Summary
Infectious diseases remain a serious threat to human lives. According to World Health Organization, ca. 15%
of all human deaths are caused by infections. To control and prevent infectious diseases, vaccination has been
proved to be the most economical and effective strategy. For a vaccine to work effectively and provoke a lasting
protection against a pathogen, it needs to be formulated with an adjuvant—the substance that can boost immune
responses and enhance the effectiveness of vaccines. However, currently, the available choices of adjuvant are
limited, and the few adjuvants that have been approved for human use are complex mixtures with largely unknow
action mechanisms or restricted application scopes. More significantly, they do not exhibit sufficient efficacy for
many vaccines in development. To meet the growing demands from various vaccine development and vaccination
programs, it is urgent and important to improve the diversities of our toolbox of adjuvants.
This project intends to address the above-mentioned issue through design and development of a novel class
of adjuvants, known as “conjugate adjuvants”, which have the 2,4-nitrodiphenyl (DNP) epitope covalently coupled
with monophosphoryl lipid A (MPLA).

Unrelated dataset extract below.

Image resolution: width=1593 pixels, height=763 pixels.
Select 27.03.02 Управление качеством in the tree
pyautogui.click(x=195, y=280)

Both DNP and MPLA are very potent immunostimulants, but they boost the
immune system via different mechanisms and pathways—DNP enhances immune responses through recruiting
endogenous DNP antibodies naturally existing in the human serum, whilst MPLA stimulates the immune system
through interactions with toll-like receptor 4. In addition, covalent conjugation of DNP with MPLA will ensure their
co-localization and concerted action on and in the same immune cells, and the recruited DNP antibodies can also
attract more immune cells to the vaccination site to further increase the vaccine—immune cell interaction. All these
activities can help enhance the immunostimulating functions of these conjugates to show a synergistic effect and
become more effective adjuvants with a broader application scope.
Accordingly, a series of MPLA-DNP conjugates with DNP linked to MPLA at different positions and by different
linkers are designed and will be studied in this project. Efficient synthetic methods will be developed to access
these conjugates, and the synthesized MPLA-DNP conjugates will be evaluated in vitro and in mice to validate the
synergistic effect and the capacities of these new adjuvants in boosting immune responses to vaccines and to gain
a better understanding of the induced immune responses and the action mechanisms. If this project reaches its
goal, it will result in the discovery of new and more effective adjuvants, which are applicable to not only vaccines
against infectious diseases but also immunotherapies for other diseases. In addition, the innovative “conjugate
adjuvant” concept will be widely applicable to other adjuvants or immunostimulants as well. The new adjuvants
have well-defined structures, which will enable the investigation of their structure-activity relationships and action
mechanisms. The results should be useful to guide future development of new adjuvants. Therefore, this project
will have a big and broad impact on the whole field of vaccine research.